One number is the expected answer: the count of lines in the material below containing the word "will".

-- Opening Marker --

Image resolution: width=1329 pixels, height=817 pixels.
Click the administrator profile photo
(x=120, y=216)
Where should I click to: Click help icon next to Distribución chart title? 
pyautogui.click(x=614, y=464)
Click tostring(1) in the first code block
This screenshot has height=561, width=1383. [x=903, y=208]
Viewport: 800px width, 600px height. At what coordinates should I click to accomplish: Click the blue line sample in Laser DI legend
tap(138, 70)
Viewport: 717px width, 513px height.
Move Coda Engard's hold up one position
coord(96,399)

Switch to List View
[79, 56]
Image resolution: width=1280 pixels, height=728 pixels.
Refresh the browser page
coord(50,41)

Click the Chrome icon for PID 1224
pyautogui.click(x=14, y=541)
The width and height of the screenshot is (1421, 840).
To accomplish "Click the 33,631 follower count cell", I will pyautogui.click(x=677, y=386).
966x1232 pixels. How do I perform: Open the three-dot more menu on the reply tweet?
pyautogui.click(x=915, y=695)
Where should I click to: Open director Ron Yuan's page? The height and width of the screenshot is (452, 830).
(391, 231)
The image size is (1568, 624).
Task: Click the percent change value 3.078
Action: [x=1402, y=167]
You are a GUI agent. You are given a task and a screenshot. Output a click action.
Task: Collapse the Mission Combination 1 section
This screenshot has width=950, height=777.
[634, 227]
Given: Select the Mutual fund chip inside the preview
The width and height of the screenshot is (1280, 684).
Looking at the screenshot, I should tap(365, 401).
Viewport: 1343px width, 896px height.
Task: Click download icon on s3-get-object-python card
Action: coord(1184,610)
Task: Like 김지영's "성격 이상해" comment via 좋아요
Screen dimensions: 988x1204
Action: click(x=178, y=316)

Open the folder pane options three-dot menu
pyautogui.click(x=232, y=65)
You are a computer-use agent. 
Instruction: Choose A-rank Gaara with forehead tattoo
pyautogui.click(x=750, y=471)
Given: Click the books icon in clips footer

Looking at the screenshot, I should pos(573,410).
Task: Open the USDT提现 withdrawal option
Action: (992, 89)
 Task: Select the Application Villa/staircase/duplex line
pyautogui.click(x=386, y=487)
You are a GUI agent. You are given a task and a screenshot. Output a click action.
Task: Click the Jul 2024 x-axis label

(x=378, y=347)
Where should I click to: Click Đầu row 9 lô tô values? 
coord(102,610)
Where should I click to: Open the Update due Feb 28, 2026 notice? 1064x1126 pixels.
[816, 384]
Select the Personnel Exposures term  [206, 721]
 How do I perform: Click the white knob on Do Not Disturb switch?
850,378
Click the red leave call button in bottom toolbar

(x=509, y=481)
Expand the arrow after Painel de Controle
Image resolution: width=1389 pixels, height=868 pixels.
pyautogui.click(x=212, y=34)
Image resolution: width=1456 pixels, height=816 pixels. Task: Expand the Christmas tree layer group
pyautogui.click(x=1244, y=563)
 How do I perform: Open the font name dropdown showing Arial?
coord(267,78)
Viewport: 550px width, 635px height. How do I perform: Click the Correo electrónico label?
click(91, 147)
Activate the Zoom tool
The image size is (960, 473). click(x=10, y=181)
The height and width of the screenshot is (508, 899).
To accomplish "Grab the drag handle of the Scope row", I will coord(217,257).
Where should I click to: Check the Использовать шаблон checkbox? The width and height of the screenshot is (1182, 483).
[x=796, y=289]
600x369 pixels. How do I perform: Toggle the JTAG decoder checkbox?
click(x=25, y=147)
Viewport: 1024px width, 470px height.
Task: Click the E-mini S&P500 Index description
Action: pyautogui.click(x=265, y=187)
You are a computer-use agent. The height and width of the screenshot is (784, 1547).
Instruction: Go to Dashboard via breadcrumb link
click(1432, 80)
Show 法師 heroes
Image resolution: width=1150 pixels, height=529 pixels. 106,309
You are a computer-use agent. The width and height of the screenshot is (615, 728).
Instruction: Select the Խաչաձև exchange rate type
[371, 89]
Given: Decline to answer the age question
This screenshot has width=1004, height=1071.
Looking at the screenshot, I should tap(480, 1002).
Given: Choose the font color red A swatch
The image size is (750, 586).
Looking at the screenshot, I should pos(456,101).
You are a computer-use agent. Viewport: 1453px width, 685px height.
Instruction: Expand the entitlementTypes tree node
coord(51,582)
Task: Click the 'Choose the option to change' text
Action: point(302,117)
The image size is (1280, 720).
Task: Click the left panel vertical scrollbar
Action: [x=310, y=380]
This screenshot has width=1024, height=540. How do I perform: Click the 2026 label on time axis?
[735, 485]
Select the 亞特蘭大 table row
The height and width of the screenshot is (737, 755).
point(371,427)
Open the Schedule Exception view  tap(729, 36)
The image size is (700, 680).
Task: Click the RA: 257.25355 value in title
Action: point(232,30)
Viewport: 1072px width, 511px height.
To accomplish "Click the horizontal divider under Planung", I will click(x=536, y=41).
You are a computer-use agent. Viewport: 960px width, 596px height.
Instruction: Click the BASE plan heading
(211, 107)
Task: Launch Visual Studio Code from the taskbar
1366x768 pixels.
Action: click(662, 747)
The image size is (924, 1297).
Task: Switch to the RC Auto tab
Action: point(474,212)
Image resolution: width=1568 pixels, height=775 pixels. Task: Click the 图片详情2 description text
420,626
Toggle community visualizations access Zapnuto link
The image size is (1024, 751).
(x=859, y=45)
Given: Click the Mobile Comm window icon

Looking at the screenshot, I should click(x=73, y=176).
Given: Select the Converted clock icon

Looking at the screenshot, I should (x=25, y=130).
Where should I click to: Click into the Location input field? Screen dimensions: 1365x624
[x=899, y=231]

-- Closing Marker --

● **OUTPUT OF THE TASK**
3